In a statement released early in the morning on Dec. 7, the Pentagon announced the transfer and identified the men as Ahmed Adnan Ahjam, Ali Hussain Shaabaan, Omar Mahmoud Faraj, Abdul Bin Mohammed Abis Ourgy, Mohammed Tahanmatan, and Jihad Diyab.
Among the Syrians were Ahjam, 37; Shaabaan, 32; Faraj, 33; and Diyab, 43.
Tahanmattan, 35, was identified as the Palestinian and Ourgy, 49, as the Tunisian.
Mr. Diyab, one of the Syrians, is the plaintiff in a lawsuit challenging the military’s use of force-feeding. He went on a long-term hunger strike protesting his detention at Guantanamo.
“As directed by the president’s Jan. 22, 2009, executive order, the interagency Guantanamo Review Task Force conducted a comprehensive review of this case,” the Pentagon stated. “As a result of that review, which examined a number of factors, including security issues, these men were unanimously approved for transfer by the six departments and agencies comprising the task force.”
Their transfer brings the number of detainees currently held at Guantanamo down to 136, the lowest since the prison was opened in January 2002. There are 67 prisoners who have been cleared for release if security conditions can be met. The majority of the detainees who remain at the facility are from Yemen.
As required by law, Defense Secretary Chuck Hagel informed Congress of the Obama administration’s intent to transfer the Gitmo detainees to Uruguay and approved their release.
“The United States is grateful to the Government of Uruguay for its willingness to support ongoing U.S. efforts to close the Guantanamo Bay detention facility,” noted the Pentagon in the statement. “The United States coordinated with the Government of Uruguay to ensure these transfers took place consistent with appropriate security and humane treatment measures.”
Uruguay, a country of 3.3 million with a Muslim population of an estimated 300 individuals, confirmed receiving the detainees.
Uruguayan President José Mujica agreed to accept the men as a humanitarian deed. Mujica himself spent 14 years imprisoned in Uruguay and has publicly criticized the Guantanamo Bay detention center, reports NYT.

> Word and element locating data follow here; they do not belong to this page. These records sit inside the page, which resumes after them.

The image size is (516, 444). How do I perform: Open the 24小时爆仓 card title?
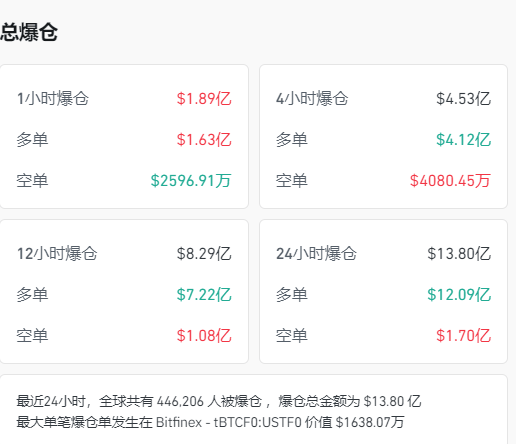316,254
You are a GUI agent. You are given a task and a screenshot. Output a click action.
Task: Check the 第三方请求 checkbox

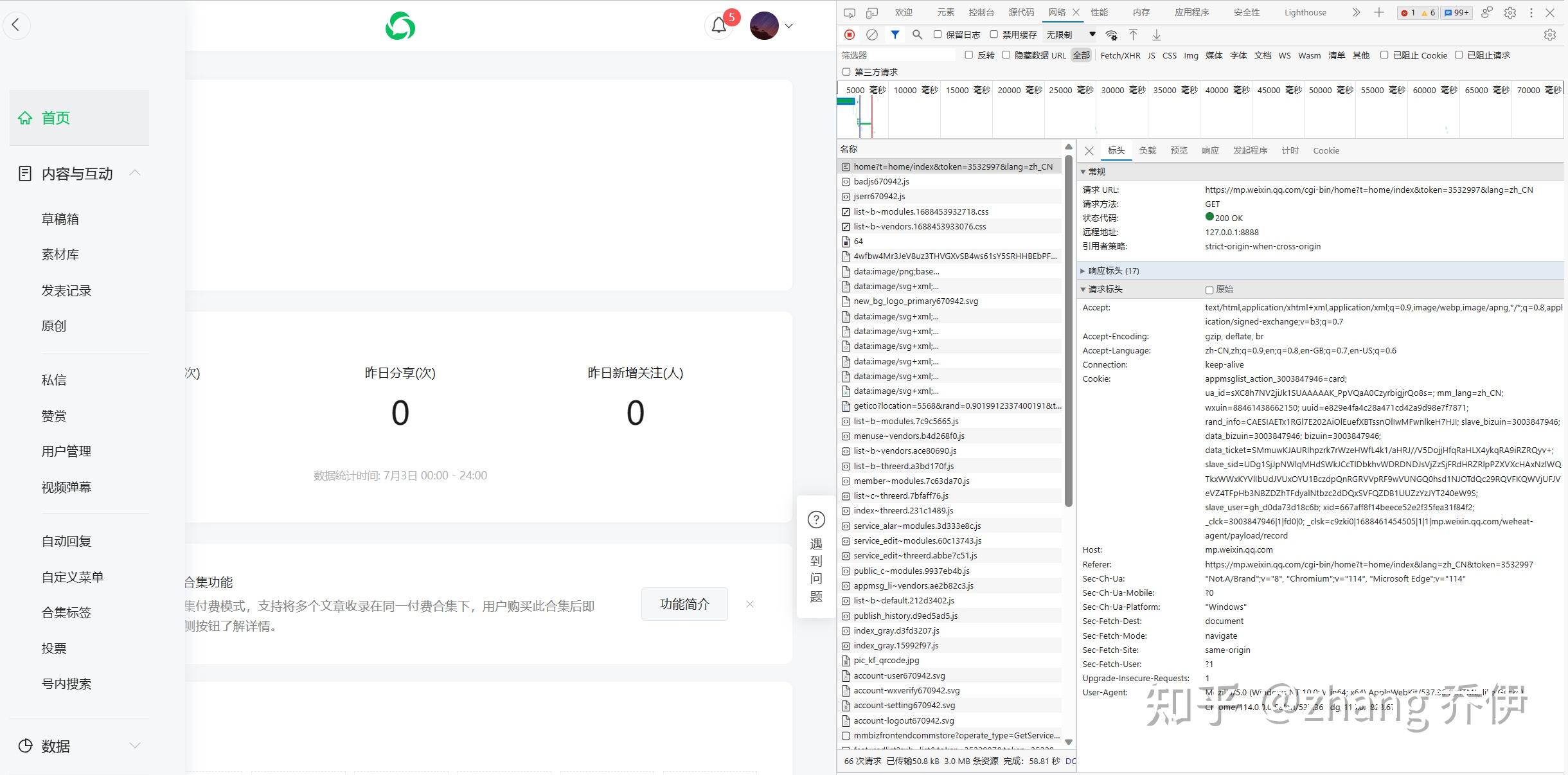pyautogui.click(x=846, y=72)
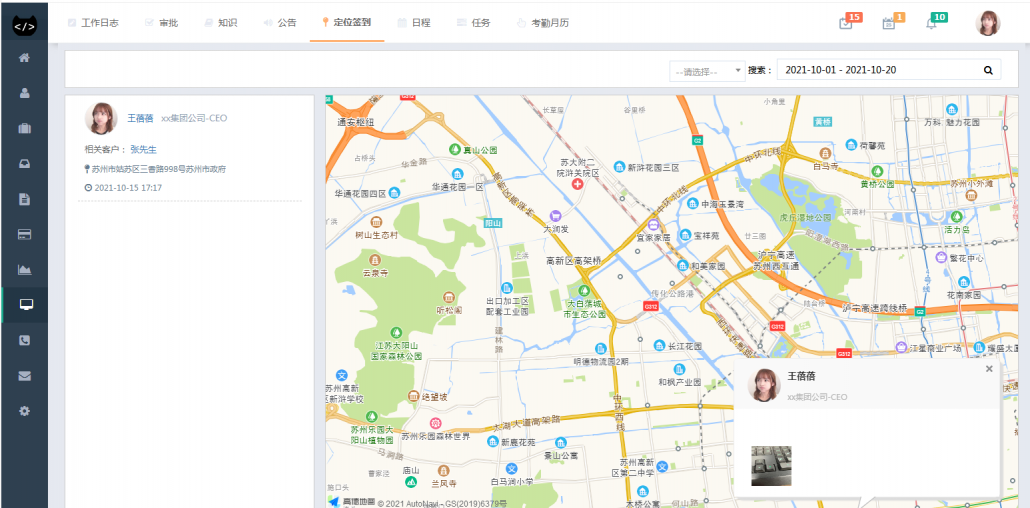Open the envelope mail sidebar icon

click(x=24, y=375)
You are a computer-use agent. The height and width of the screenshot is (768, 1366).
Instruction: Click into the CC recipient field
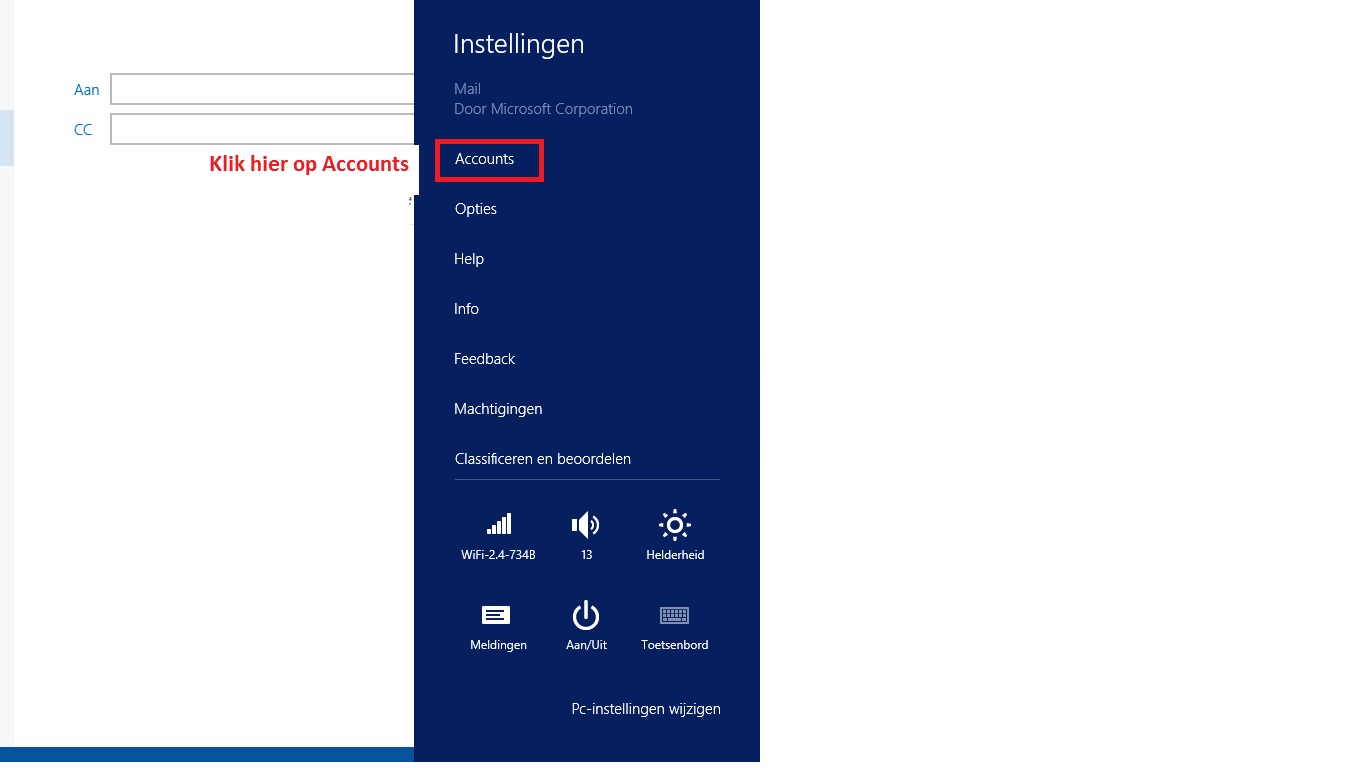click(x=262, y=129)
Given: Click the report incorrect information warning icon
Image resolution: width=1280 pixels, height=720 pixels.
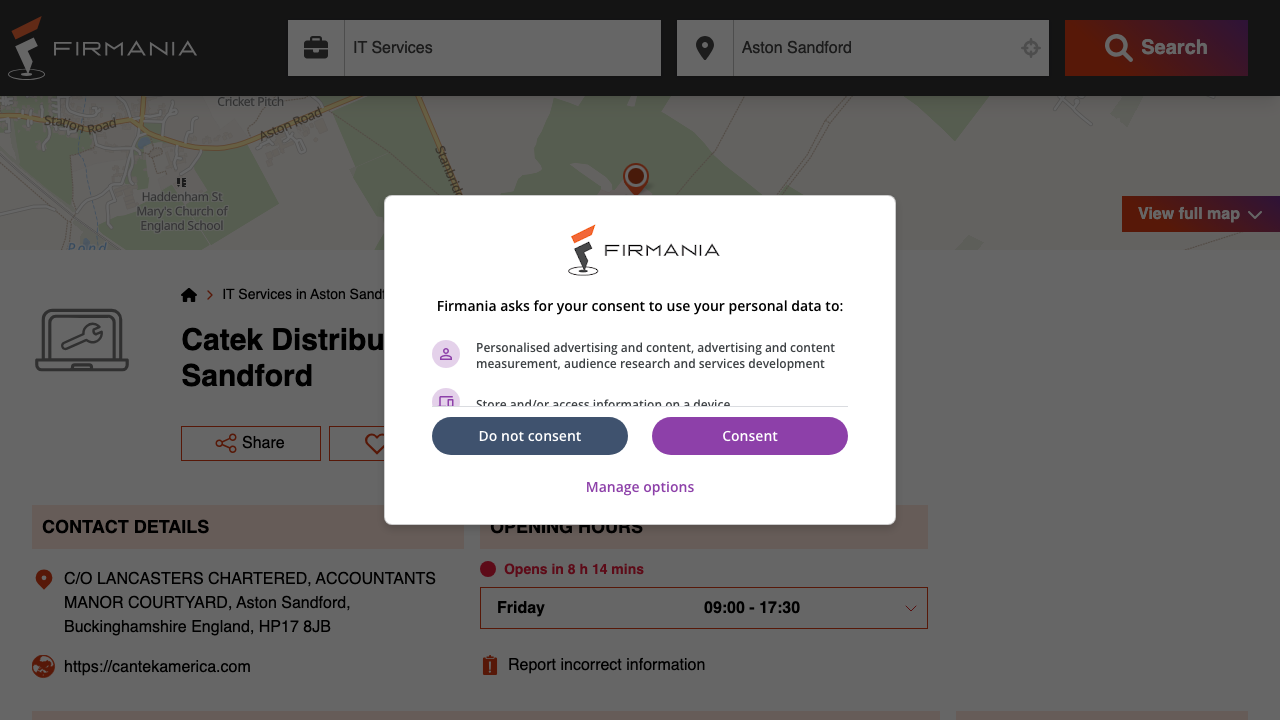Looking at the screenshot, I should coord(489,664).
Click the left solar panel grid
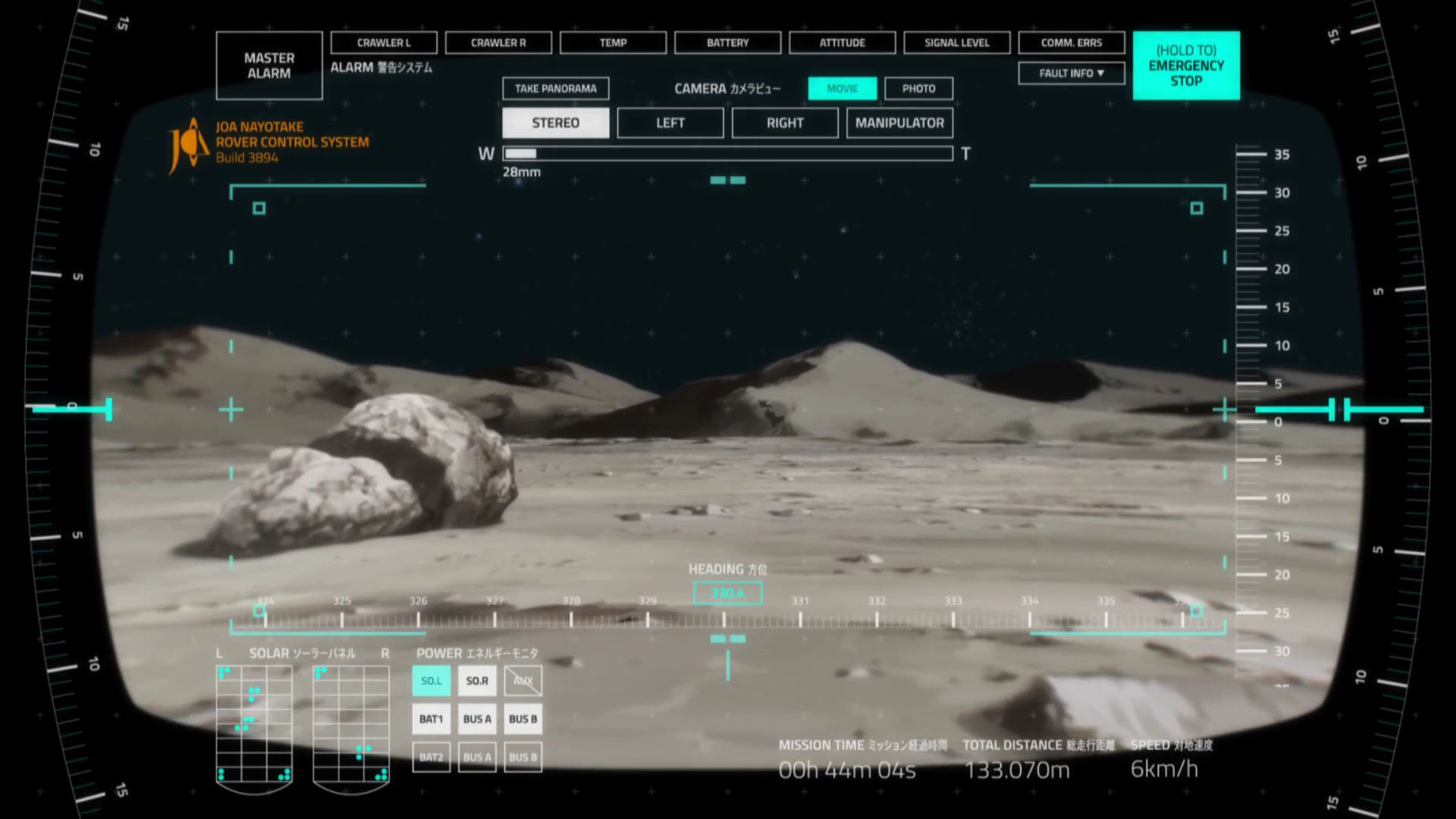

“We are very grateful to Uruguay for this important humanitarian action, and to President Mujica for his strong leadership in providing a home for individuals who cannot return to their own countries,” Clifford Sloan, the U.S. State Department who negotiates detainee transfers, said in a statement distributed to media outlets. “The support we are receiving from our friends and allies is critical to achieving our shared goal of closing Guantanamo.”
The Associated Press (AP) points out that of the 19 prisoners who have been transferred out of Guantanamo by the Obama administration this year, all but one were released within the last 30 days.
Officials inside and outside the government say more releases are expected by the end of this month.
“Obama administration officials had been frustrated that the [recent] transfer took so long, blaming outgoing Defense Secretary Chuck Hagel for not approving the move sooner,” reports AP. “They said after Mujica agreed to take the men in January, the deal sat for months on Hagel’s desk, awaiting his signature as required by law. The Pentagon didn’t send the notification of the transfer to Congress until July.”
Upon taking office, Obama pledged to close down the Guantanamo prison, but has met resistance from Congress. Lawmakers have banned the transfer of detainees to U.S. soil for any reason and Congress has also placed restrictions on sending them overseas.
The Associated Press contributed to this report.